Study material
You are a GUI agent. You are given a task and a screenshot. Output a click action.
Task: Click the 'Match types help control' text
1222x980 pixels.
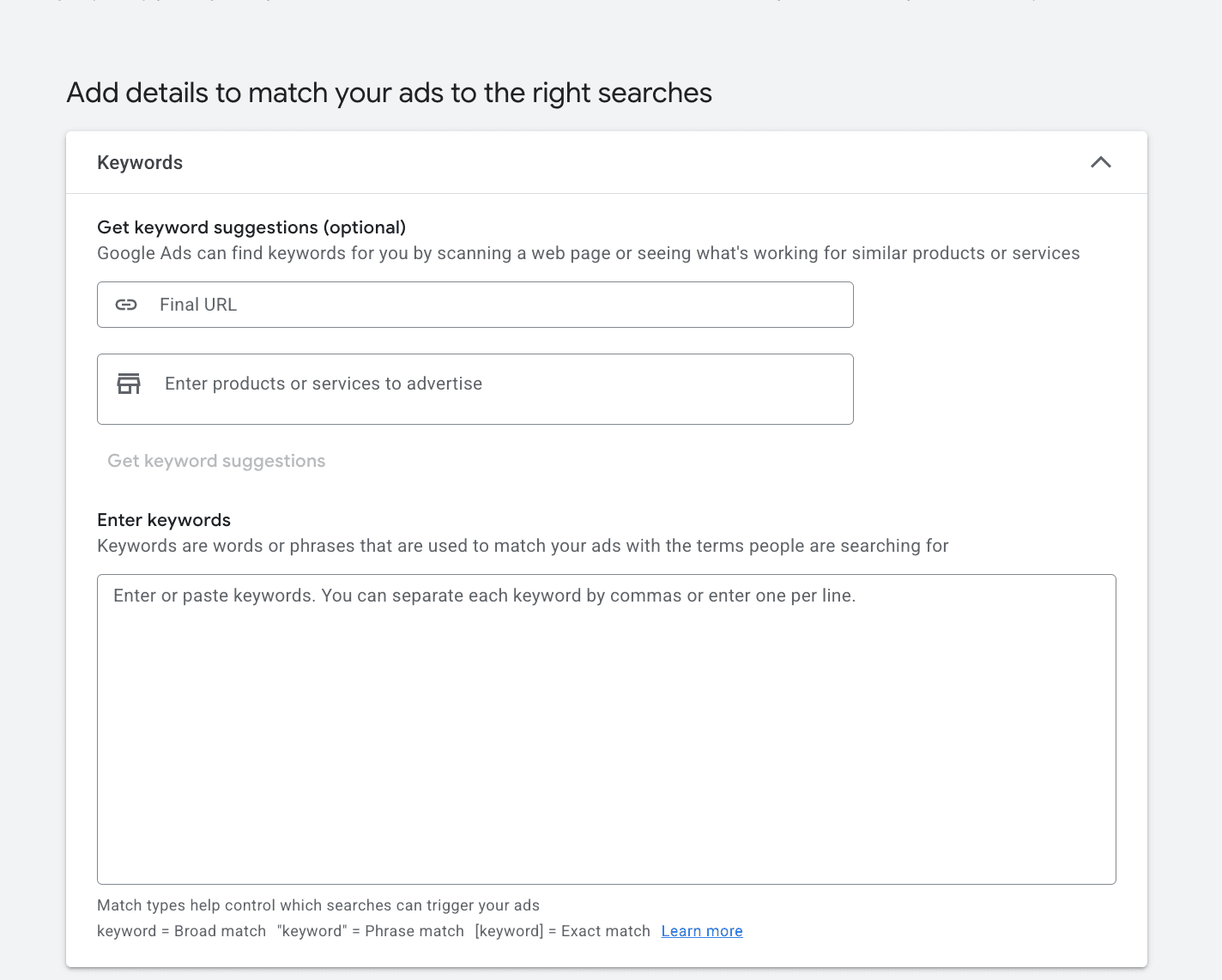click(x=318, y=905)
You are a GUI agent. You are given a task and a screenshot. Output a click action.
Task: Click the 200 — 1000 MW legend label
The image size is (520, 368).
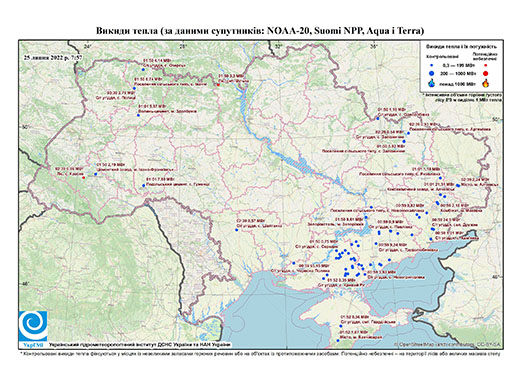(459, 73)
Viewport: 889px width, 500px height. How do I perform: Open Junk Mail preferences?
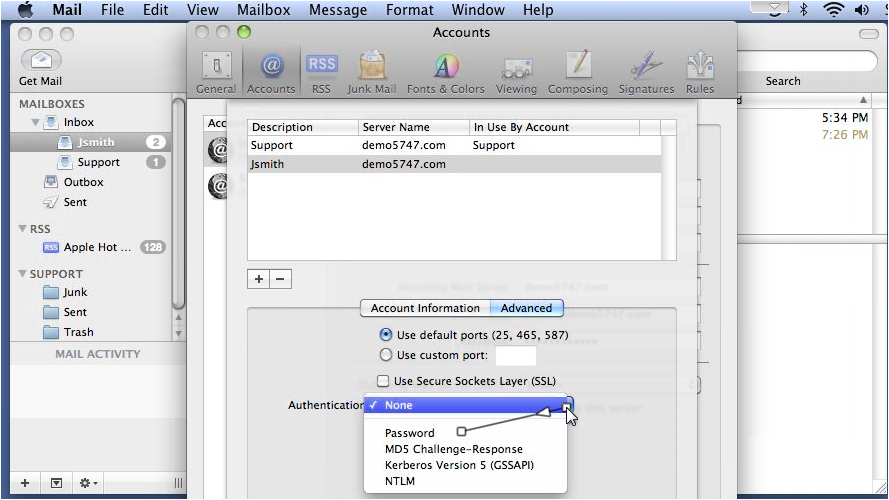click(x=371, y=72)
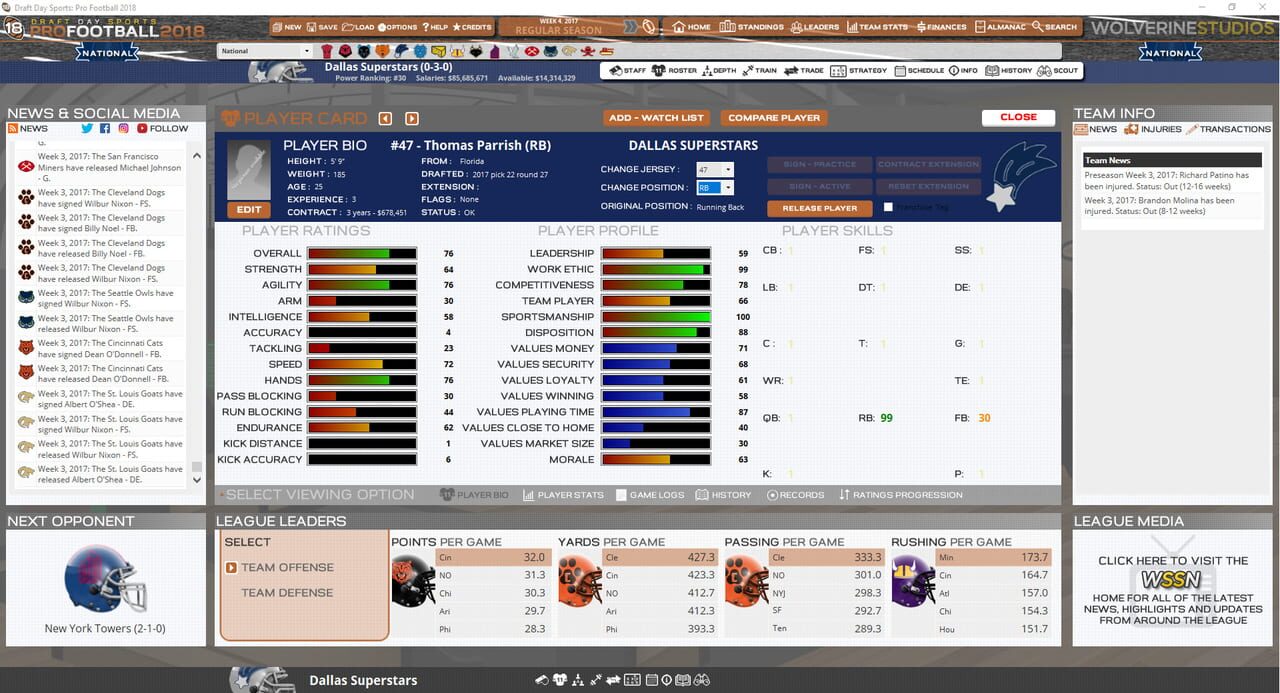Open the Depth chart icon
Image resolution: width=1280 pixels, height=693 pixels.
709,70
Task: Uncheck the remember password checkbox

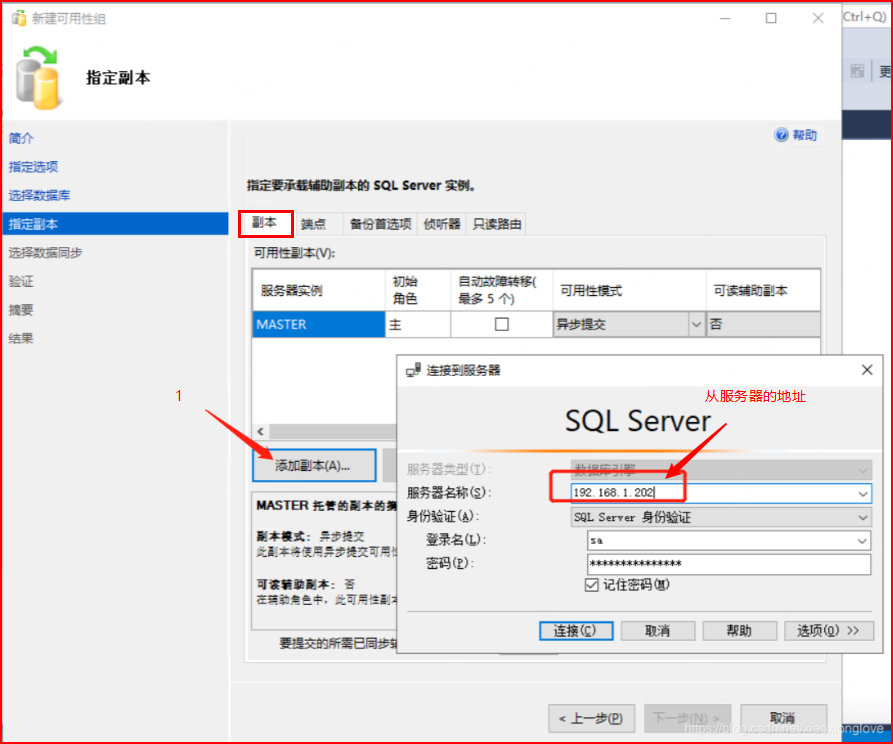Action: point(591,584)
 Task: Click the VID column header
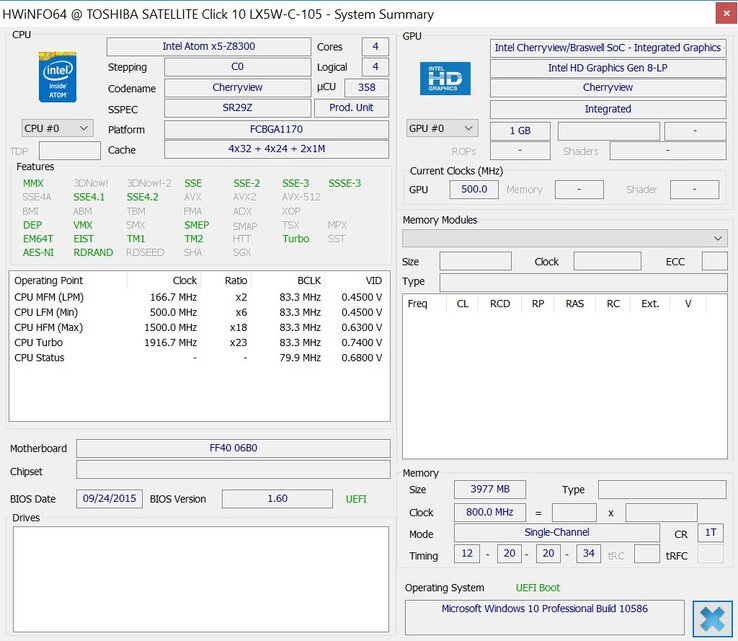pyautogui.click(x=373, y=281)
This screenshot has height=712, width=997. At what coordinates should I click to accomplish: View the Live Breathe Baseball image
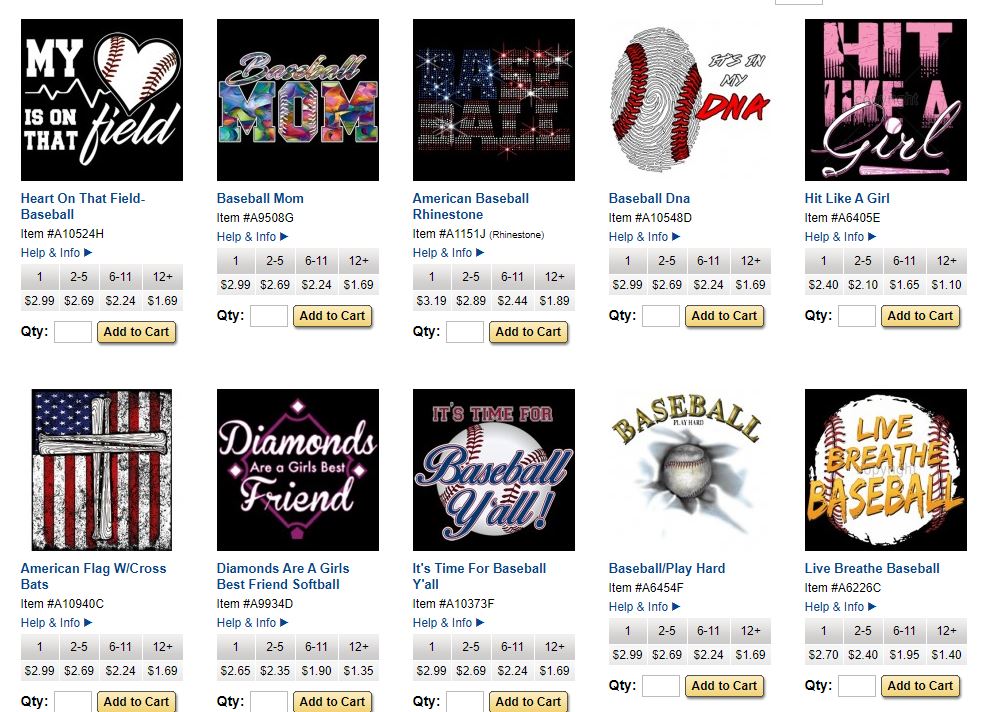coord(886,470)
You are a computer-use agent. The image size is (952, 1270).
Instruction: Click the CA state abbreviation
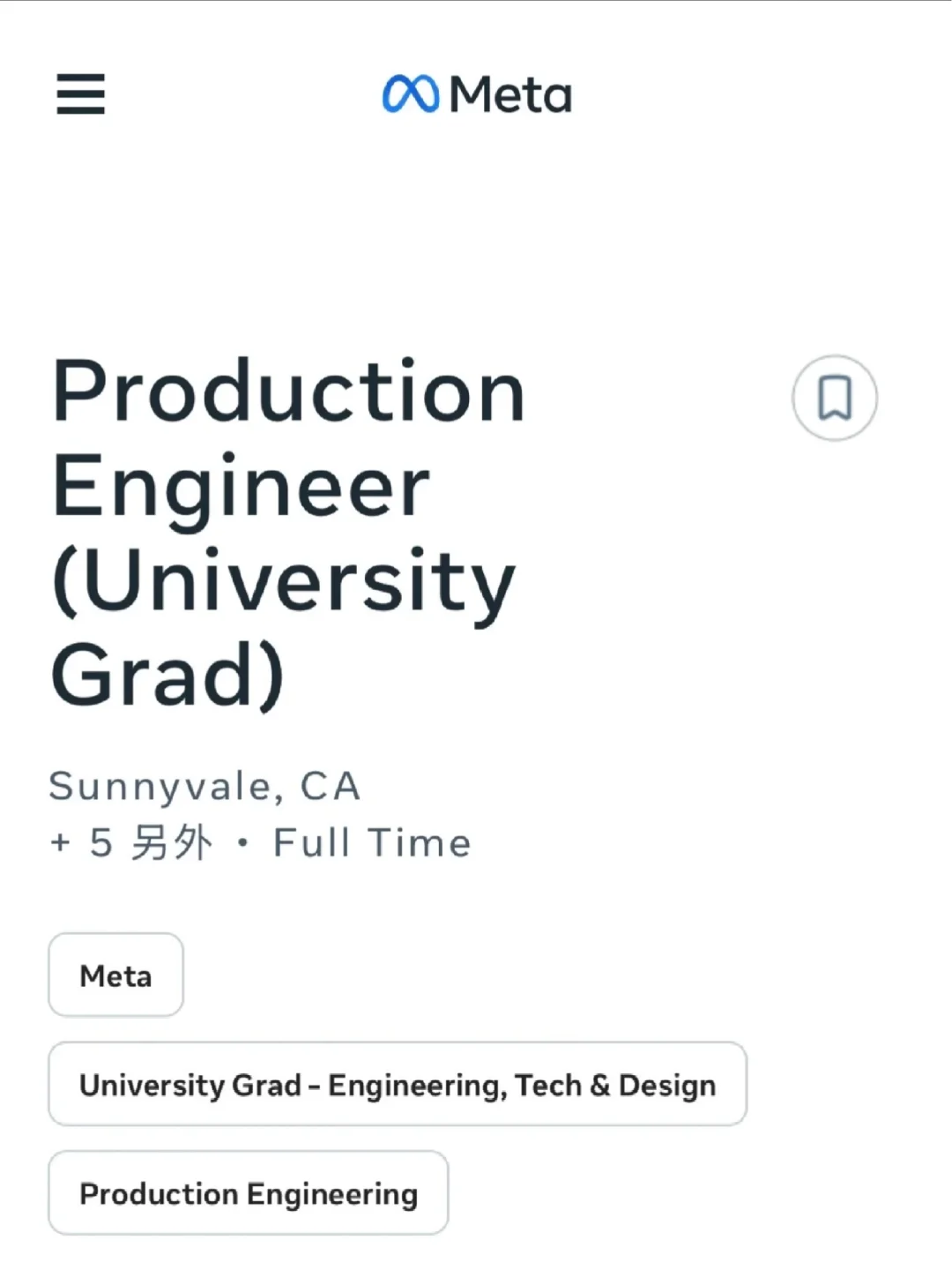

Task brief
Reproduce the whole listing verbatim. Pictures stay out of the copy.

Answer to this problem
You are a GUI agent. You are given a task and a screenshot. Output a click action.
Task: Click the 'Match types help control' text
1222x980 pixels.
click(x=318, y=905)
You are a GUI agent. You are given a task and a screenshot. Output a click action.
Task: Click the 200 — 1000 MW legend label
The image size is (520, 368).
(459, 73)
Viewport: 889px width, 500px height. How do I perform: Open Junk Mail preferences?
click(x=371, y=72)
Open the Depth chart icon
Image resolution: width=1280 pixels, height=693 pixels.
709,70
Task: Uncheck the remember password checkbox

Action: point(591,584)
 Task: Click the VID column header
pyautogui.click(x=373, y=281)
This screenshot has height=712, width=997. At what coordinates should I click to accomplish: View the Live Breathe Baseball image
coord(886,470)
You are a computer-use agent. The image size is (952, 1270).
Instruction: Click the CA state abbreviation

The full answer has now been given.